Effects of Hydrocarbon Structure on Adsorption Energetics on BEA Zeolite

Calvin  Thomas, Oak Ridge National Laboratory

Despite continual advances in the field of low temperature oxidation catalysts, cold-start emissions of hydrocarbons remain a significant challenge for automotive vehicles. Hydrocarbon traps have proven to be a promising technology for lessening these emissions. They work by adsorbing hydrocarbons at low temperatures, when the catalyst is inactive for hydrocarbon oxidation, and releasing them at higher temperatures, once the catalyst becomes active. These traps are zeolite based, usually SSZ-13, ZSM-5, or BEA, and often they are ion exchanged with Pd or Ag. Previous work has shown that these traps can be effective for mitigating the impact of cold-start emissions. However, work to date has not examined the effect of different functional groups on the storage behavior of the hydrocarbon traps.
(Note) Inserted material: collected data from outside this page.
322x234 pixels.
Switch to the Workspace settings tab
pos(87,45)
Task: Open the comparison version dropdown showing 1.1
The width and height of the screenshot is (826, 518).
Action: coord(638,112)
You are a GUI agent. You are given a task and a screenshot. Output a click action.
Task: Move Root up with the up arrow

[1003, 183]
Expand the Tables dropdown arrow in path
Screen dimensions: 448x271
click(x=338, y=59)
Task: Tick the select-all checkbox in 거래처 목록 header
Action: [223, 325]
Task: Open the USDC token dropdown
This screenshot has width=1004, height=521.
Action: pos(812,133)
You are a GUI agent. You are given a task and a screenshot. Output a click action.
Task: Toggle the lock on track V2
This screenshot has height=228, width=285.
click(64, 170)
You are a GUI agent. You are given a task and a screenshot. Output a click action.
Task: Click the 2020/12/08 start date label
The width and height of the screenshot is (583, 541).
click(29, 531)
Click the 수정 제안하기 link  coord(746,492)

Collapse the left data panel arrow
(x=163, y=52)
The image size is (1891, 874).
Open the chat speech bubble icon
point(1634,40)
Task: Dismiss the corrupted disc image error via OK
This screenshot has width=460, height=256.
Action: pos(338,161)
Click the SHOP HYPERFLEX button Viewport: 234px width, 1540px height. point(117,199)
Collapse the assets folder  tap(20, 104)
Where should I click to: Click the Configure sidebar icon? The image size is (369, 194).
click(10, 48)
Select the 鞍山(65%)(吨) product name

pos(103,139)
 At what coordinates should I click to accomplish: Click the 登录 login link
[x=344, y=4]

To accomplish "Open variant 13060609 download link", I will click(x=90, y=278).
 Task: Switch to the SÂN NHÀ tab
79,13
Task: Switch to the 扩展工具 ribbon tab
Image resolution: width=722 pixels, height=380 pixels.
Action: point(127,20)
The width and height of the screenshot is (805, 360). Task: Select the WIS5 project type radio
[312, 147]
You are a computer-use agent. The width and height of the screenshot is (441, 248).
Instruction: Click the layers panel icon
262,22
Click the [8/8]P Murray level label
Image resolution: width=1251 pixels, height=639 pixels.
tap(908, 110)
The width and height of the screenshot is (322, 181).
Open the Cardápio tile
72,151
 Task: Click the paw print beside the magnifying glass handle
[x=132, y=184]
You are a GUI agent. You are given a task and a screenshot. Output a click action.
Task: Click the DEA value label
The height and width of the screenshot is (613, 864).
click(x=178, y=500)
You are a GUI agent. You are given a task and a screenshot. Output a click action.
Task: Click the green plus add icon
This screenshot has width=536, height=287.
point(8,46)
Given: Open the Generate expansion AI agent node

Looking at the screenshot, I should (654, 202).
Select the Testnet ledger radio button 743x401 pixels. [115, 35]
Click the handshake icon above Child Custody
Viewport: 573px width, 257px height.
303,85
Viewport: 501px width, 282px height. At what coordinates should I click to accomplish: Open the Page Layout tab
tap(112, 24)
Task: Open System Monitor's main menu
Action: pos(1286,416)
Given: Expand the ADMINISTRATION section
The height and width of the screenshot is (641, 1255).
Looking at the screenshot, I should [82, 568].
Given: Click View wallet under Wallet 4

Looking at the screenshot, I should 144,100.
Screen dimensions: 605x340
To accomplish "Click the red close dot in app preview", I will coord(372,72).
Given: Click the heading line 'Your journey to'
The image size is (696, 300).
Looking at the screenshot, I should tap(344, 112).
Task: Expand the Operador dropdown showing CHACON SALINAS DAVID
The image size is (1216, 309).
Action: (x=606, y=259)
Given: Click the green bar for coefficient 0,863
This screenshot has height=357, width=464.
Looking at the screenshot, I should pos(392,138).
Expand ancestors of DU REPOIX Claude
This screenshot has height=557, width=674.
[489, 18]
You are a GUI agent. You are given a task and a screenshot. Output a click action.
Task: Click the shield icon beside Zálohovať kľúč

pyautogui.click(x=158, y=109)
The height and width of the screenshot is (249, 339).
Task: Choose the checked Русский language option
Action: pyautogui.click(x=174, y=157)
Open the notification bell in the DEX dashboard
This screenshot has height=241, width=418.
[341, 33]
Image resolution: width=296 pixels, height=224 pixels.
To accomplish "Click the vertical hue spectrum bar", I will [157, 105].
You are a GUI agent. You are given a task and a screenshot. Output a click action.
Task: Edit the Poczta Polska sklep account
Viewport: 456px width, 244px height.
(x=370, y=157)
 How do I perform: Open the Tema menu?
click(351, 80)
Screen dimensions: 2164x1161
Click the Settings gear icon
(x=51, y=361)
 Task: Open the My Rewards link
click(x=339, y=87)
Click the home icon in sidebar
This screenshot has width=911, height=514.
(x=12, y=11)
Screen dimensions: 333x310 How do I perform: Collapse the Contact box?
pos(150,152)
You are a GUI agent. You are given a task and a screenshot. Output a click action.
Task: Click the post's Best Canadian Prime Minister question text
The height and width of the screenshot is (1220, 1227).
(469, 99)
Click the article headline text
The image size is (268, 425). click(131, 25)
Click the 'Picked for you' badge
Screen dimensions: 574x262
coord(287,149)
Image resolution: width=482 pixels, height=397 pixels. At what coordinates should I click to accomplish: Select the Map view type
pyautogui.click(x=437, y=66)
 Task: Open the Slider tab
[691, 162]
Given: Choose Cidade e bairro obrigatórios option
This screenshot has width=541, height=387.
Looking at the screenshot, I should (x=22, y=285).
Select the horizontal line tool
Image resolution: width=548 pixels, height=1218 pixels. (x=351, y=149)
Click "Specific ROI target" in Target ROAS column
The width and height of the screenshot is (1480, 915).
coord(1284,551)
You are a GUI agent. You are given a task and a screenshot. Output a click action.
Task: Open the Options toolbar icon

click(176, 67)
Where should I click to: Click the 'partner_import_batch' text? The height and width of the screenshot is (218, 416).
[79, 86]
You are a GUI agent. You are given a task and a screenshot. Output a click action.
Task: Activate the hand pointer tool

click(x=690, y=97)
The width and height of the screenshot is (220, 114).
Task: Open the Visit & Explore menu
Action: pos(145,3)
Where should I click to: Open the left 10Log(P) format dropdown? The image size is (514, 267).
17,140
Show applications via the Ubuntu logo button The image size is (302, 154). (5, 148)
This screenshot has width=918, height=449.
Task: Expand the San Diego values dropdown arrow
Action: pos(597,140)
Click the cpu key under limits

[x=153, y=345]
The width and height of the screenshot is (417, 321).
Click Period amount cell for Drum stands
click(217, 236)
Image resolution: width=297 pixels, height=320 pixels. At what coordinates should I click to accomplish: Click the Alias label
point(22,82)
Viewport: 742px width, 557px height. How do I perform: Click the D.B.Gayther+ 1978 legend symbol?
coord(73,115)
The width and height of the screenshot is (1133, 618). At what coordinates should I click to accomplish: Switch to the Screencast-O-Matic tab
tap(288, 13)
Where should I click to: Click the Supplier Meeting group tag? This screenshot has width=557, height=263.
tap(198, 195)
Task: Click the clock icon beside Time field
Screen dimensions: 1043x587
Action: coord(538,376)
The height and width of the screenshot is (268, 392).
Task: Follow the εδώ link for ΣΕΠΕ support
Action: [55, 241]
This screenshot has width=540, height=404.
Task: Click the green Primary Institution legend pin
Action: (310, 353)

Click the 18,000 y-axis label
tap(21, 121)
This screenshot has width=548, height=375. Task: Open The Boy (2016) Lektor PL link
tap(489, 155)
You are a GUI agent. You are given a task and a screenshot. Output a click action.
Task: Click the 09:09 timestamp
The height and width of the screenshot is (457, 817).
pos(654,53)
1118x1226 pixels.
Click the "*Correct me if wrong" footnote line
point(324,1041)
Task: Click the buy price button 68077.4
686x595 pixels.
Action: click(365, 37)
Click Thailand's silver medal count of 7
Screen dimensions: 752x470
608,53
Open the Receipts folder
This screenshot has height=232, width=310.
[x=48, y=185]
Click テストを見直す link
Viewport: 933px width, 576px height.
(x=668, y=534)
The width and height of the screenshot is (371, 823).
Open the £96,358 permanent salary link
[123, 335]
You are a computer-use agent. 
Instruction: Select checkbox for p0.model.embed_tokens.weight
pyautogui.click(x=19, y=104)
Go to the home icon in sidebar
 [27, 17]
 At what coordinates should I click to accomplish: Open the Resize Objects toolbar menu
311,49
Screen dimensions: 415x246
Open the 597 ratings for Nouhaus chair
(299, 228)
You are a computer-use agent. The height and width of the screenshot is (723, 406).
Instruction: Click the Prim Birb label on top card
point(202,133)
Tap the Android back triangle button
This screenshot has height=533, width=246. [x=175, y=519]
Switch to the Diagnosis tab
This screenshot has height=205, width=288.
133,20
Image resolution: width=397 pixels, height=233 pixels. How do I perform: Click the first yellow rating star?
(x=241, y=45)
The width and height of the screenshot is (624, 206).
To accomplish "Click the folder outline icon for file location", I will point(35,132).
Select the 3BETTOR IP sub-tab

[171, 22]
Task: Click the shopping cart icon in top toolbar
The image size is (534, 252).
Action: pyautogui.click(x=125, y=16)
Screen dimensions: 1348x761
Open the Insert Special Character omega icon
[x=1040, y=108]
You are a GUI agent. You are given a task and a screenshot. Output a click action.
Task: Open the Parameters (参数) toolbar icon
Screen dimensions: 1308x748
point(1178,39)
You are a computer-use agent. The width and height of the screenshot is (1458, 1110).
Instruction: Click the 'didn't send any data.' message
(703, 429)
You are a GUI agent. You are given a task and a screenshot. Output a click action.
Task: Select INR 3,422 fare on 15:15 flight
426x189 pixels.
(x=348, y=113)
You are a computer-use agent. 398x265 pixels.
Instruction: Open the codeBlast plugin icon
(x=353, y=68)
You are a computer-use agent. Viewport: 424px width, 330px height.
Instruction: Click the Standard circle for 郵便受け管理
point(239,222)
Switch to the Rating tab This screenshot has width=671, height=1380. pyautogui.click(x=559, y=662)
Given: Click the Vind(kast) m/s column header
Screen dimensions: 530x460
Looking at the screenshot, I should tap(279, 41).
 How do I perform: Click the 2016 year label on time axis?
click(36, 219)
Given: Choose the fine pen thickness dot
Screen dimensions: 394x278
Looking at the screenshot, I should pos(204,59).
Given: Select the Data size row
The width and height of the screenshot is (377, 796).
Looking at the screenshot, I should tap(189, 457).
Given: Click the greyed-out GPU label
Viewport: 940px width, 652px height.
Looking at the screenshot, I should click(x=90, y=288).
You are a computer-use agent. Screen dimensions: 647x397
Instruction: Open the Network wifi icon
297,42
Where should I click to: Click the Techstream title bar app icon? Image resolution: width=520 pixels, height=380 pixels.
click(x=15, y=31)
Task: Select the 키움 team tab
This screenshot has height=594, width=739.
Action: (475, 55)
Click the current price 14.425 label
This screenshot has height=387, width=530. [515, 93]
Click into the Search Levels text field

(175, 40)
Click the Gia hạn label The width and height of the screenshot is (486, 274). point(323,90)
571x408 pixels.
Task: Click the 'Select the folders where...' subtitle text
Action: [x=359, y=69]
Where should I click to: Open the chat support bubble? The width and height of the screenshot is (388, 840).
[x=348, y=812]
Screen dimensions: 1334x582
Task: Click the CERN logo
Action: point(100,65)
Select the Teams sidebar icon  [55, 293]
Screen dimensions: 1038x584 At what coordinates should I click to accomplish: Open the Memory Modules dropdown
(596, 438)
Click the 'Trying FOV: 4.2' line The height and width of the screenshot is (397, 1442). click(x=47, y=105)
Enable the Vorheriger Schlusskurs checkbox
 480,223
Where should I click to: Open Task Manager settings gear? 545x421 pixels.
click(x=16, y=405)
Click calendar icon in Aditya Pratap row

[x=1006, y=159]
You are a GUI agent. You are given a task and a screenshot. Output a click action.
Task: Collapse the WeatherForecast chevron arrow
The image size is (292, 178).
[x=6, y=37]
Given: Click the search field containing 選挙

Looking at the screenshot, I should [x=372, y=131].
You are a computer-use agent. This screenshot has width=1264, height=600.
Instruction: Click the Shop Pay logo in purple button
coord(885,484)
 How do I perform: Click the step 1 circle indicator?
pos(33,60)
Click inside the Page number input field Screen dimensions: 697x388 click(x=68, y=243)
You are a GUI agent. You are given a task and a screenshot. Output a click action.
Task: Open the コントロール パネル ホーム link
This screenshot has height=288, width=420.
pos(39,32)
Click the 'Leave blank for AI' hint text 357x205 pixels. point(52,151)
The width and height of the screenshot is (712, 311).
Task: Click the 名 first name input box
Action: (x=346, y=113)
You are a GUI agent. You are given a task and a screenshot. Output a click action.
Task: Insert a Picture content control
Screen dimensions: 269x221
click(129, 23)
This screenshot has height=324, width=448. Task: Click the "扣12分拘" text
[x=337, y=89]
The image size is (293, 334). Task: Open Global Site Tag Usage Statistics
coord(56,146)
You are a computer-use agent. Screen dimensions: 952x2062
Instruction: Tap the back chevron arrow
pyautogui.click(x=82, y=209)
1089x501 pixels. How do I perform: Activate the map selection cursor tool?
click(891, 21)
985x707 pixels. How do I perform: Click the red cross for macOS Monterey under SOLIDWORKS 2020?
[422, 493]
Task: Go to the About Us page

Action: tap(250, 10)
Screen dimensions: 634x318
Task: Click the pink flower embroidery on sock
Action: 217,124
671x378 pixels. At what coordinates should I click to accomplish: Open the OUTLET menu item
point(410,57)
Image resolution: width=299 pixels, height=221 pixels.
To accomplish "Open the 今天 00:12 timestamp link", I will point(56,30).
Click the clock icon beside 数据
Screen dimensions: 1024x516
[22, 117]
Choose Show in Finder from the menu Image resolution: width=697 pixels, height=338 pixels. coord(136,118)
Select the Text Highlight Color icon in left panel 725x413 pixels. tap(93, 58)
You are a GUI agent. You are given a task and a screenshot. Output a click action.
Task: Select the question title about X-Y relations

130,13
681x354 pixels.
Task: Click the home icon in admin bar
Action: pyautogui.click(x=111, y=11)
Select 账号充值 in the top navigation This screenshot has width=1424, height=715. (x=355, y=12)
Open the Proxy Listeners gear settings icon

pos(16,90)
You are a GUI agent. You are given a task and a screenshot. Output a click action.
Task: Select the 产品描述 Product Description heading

In this work, the isothermal storage behavior of different hydrocarbons on a model BEA zeolite hydrocarbon trap is investigated. The hydrocarbons used are ethanol, m-xylene, 1-octene, iso-octane, and n-octane. These hydrocarbons represent some of the most prevalent types of hydrocarbons in gasoline while maintaining a constant carbon number of 8 with the exception of ethanol, which is included because of its prevalence in gasoline and exhaust. This allows us to determine the energetics of adsorption and how those energetics change based on hydrocarbon structure. These insights will be invaluable for future modelling efforts on hydrocarbon traps.